Smaller operators and service providers echoed the sentiment. Ruth Bradley, owner of Ruth Bradley Consulting, called the package a “step in the right direction to businesses getting the support they need to survive,” noting that deferrals could help with renewals of DET trade licences, Ejari and related business continuity costs. Ashish Panjabi, chief operating officer of Jacky’s Group, said: “Cash flow management is critical at this stage and whatever support the government can give is always welcome.” Mita Srinivasan, founder of Market Buzz International, added that “fee deferrals, extended customs grace periods and smoother residency processes do make a difference because they help with short‑term cash flow and reduce administrative pressure.”

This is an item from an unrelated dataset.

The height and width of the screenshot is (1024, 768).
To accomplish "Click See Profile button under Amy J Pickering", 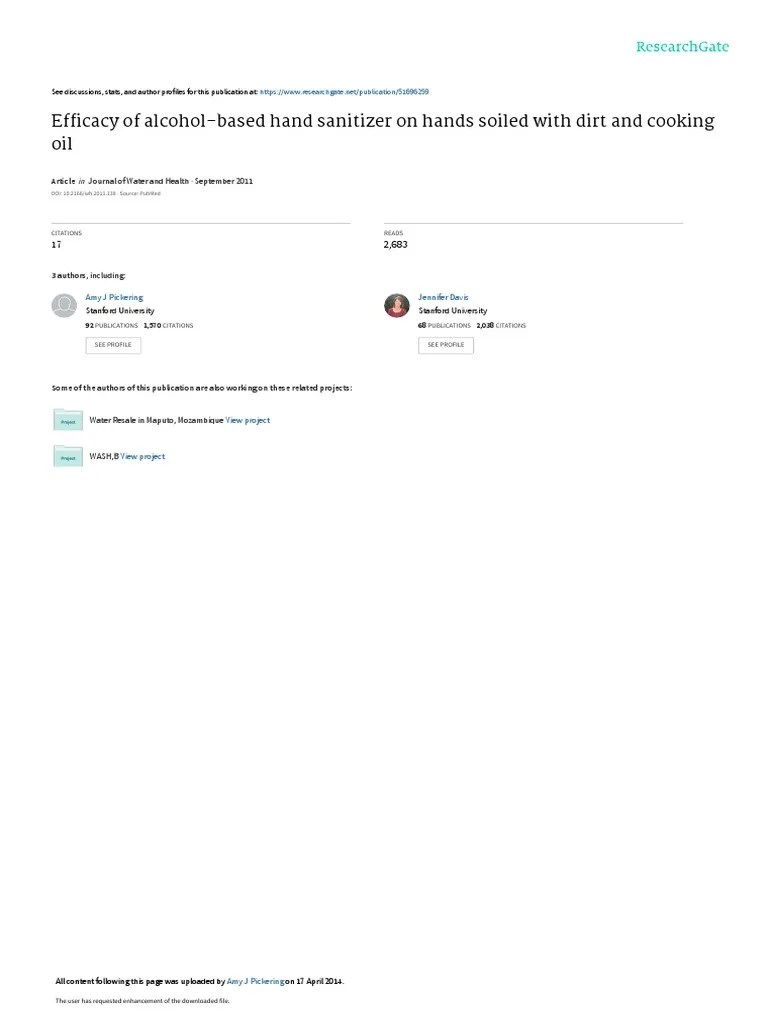I will pyautogui.click(x=113, y=345).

The support comes after a temporary slowdown in tourism, hospitality and aviation following conflict-related disruptions since February 28, when regional tensions forced short‑term airspace closures and suspension of some flights. Observers noted the move mirrors past crisis responses; during the coronavirus pandemic Dubai announced a Dh7.1 billion stimulus split into five packages — Dh1.5bn, Dh3.3bn, Dh1.5bn, Dh500m and Dh315m — which included fee exemptions and refunds. Some entrepreneurs, including Female Fusion founder Jen Blandos, welcomed the timing but urged further steps such as removing the office space requirement, calling it one of the “most outdated and quietly damaging barriers for SMEs in the UAE.”